Be careful when you extrapolate to the complete basis set limit!

In our soon-to-be-finised manuscript on shielding constants obtained through the QM/MM with the MM-region described by a high-quality polarizable embedding potential (PE), I've done a thing I should have done a while ago. But, as it is always the case with these things, you end up doing it in the wrong order.

I read the blogpost on basis set extrapolation by +Jan Jensen and thought I should try. Here is what I got by calculating the shielding constants for oxygen-17 in acrolein using KT3/pcS-n//B3LYP/aug-cc-pVDZ solvated by a 12 Å sphere of explicit water molecules described by the PE potential.

pcS-0 pcS-1 pcS-2 pcS-3
-309.2 -216.9 -191.6 -188.2

How do you continue from these values to an estimate of the basis set limit at infinity? According to Jans blog post, you should fit your data according to
$$Y(l_{max}) = Y_{CBS} + a \cdot e^{b \cdot l_{max}}$$
to get the most accurate result. I have done so in using WolframAlpha and I have obtained the following plot (blue dashed line) with $Y_{CBS}=-176.5$ ppm.

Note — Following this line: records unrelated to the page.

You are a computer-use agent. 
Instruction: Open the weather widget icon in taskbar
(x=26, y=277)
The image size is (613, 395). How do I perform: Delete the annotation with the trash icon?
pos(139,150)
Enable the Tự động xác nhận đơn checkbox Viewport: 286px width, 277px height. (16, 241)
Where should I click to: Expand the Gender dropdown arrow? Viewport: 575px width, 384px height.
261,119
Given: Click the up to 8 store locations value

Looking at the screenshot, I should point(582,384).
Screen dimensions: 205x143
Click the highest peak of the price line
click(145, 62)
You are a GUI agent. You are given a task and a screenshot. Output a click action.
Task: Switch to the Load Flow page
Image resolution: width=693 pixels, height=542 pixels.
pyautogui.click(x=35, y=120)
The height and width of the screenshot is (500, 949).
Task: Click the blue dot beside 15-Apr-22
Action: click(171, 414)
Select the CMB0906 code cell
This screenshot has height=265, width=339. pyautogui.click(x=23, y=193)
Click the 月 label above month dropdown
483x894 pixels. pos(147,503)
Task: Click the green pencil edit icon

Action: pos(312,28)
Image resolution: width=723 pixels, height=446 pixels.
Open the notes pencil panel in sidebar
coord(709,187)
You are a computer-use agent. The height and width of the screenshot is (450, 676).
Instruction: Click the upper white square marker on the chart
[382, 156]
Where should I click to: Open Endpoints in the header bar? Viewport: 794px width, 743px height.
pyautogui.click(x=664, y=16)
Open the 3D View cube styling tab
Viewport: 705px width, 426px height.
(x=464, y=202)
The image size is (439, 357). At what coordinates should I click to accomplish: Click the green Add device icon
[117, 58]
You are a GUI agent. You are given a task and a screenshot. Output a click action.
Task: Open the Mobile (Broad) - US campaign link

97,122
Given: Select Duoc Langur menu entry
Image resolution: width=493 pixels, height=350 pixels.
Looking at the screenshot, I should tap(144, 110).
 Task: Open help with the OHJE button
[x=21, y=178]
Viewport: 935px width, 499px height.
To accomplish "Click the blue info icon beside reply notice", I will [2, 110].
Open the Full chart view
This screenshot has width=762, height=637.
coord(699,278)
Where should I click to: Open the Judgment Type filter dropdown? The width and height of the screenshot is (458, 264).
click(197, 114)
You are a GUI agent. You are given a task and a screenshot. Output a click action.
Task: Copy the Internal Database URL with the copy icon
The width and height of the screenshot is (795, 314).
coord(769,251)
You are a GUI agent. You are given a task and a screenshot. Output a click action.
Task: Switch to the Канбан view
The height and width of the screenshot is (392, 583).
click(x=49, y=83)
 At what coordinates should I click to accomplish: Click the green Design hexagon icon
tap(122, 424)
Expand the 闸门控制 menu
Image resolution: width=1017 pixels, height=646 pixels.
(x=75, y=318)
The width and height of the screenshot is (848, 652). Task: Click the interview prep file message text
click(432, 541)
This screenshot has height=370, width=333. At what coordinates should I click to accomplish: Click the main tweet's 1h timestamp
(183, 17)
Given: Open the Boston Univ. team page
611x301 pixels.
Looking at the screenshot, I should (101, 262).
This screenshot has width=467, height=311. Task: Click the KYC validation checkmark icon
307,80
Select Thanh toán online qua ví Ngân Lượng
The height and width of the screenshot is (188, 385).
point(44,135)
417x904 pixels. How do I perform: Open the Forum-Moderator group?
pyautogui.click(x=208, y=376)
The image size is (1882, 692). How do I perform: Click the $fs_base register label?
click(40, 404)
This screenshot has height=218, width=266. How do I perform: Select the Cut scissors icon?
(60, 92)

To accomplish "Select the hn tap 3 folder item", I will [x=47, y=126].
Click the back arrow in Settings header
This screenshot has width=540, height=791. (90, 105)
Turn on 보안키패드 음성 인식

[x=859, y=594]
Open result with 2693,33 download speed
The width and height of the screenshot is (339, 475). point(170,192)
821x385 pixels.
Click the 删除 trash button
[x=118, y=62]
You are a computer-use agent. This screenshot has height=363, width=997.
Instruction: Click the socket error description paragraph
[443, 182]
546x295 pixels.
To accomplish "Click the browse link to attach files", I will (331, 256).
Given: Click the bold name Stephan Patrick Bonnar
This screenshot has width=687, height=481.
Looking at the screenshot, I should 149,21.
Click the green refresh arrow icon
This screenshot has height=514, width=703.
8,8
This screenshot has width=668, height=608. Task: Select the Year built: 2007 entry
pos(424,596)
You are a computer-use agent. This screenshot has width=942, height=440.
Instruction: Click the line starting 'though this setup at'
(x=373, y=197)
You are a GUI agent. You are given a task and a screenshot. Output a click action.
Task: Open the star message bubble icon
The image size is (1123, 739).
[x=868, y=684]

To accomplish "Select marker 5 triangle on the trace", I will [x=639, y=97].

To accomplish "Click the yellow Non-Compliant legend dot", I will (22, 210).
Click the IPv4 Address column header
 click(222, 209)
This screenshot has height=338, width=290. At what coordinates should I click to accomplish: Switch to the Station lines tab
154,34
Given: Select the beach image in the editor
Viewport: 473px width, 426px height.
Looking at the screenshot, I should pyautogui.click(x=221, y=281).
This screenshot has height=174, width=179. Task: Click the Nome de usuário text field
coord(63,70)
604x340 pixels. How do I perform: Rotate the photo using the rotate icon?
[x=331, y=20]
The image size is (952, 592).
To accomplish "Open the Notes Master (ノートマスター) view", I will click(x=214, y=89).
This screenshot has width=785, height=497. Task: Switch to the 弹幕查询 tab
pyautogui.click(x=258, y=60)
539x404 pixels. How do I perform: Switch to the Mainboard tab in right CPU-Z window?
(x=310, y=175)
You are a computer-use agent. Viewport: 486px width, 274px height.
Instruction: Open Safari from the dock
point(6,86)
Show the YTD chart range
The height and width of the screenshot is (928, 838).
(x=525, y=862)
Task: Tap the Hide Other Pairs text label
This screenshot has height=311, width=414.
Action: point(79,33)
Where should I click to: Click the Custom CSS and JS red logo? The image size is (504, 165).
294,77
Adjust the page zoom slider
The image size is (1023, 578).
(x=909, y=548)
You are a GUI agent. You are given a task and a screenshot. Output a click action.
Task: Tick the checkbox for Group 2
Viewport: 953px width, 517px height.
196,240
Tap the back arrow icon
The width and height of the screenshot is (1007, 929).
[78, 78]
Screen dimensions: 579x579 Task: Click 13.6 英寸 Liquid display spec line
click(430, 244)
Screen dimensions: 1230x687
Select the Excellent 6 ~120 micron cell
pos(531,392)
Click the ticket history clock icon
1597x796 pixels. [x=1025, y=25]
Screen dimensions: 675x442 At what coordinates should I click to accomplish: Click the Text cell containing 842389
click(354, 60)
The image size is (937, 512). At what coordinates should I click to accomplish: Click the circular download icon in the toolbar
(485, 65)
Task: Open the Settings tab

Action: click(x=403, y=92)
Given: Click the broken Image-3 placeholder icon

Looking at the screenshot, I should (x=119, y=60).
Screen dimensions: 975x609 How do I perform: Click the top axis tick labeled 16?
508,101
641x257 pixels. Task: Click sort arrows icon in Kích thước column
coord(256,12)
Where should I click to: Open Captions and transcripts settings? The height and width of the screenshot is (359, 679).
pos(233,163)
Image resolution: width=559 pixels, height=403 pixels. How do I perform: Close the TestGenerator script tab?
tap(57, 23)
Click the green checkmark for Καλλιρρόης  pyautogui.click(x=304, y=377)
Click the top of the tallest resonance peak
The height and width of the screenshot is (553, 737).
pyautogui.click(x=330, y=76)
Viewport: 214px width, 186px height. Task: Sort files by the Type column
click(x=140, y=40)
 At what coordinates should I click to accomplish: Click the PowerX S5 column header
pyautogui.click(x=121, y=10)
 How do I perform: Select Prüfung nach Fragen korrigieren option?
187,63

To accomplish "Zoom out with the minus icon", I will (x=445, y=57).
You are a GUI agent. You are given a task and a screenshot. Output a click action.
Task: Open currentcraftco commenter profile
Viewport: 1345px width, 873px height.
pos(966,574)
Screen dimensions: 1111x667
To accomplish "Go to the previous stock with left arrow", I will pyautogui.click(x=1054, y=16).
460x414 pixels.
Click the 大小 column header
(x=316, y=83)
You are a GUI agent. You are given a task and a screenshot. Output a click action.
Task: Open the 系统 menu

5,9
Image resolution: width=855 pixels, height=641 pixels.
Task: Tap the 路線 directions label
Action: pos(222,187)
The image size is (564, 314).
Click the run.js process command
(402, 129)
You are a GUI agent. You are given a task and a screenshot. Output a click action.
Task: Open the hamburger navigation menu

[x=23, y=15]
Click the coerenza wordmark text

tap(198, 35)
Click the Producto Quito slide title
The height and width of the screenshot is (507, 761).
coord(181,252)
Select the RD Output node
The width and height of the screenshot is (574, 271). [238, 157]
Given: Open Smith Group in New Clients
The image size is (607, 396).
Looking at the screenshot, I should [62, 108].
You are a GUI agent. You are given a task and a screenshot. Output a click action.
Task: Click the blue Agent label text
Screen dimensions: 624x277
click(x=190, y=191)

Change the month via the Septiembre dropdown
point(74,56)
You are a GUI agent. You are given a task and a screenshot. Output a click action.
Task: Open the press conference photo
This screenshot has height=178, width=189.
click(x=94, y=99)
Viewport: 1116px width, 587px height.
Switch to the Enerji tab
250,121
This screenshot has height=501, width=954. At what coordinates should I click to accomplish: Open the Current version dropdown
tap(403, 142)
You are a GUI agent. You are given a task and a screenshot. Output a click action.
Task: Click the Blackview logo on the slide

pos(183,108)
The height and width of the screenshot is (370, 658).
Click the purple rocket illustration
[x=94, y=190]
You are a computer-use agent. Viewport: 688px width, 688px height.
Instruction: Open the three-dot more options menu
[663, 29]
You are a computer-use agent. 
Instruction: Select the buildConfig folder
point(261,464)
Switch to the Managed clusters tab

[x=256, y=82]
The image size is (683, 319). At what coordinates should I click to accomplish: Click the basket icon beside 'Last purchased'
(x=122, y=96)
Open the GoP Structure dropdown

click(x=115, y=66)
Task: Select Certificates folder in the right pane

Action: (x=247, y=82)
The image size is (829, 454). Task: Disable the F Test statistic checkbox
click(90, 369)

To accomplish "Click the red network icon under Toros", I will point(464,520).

"That is a terrible fit!", I can hear you say. And indeed it is. What is going on? It turns out (and please give me some references if you know them!) that the pcS-0 results are actually too bad to be taken seriously. The single zeta basis set is not enough to even get a qualitatively correct description of that wave function, i.e. what you get is just wrong. If you remove that point you get the solid blue curve which is a really good fit with $Y_{CBS}=-187.7$ ppm.

If you want to use the alternative extrapolation scheme that Jan provides, i.e.
$$Y(l_{max}) = Y_{CBS} + b\cdot l_{max}^{-3}$$
one obtains the red solid curve with $Y{CBS}=-182.9$ ppm which 5 ppm off from the exponential fit.

As Frank (and Grant) are commenting below, one should not trust numbers from SZ basis sets and +Anders Steen Christensen noted that even the DZ results could/should be disregarded. The only problem is that the size of my calculations are increasing, and a 5Z calculation is pretty much out of reach beyond the TZ basis set. Jans post does mention that one should use a DZ quality basis set, shame on me I guess for even trying with pcS-0.

Just be careful out there and remember to extrapolate!

edit1: fixed the last formula

edit2: Frank Jensen has given a lengthy comment on the matter which gives a lot of insigth. Read it below. I've added some clarifying text here and there based on his comments and will likely follow up on it in a later blog post.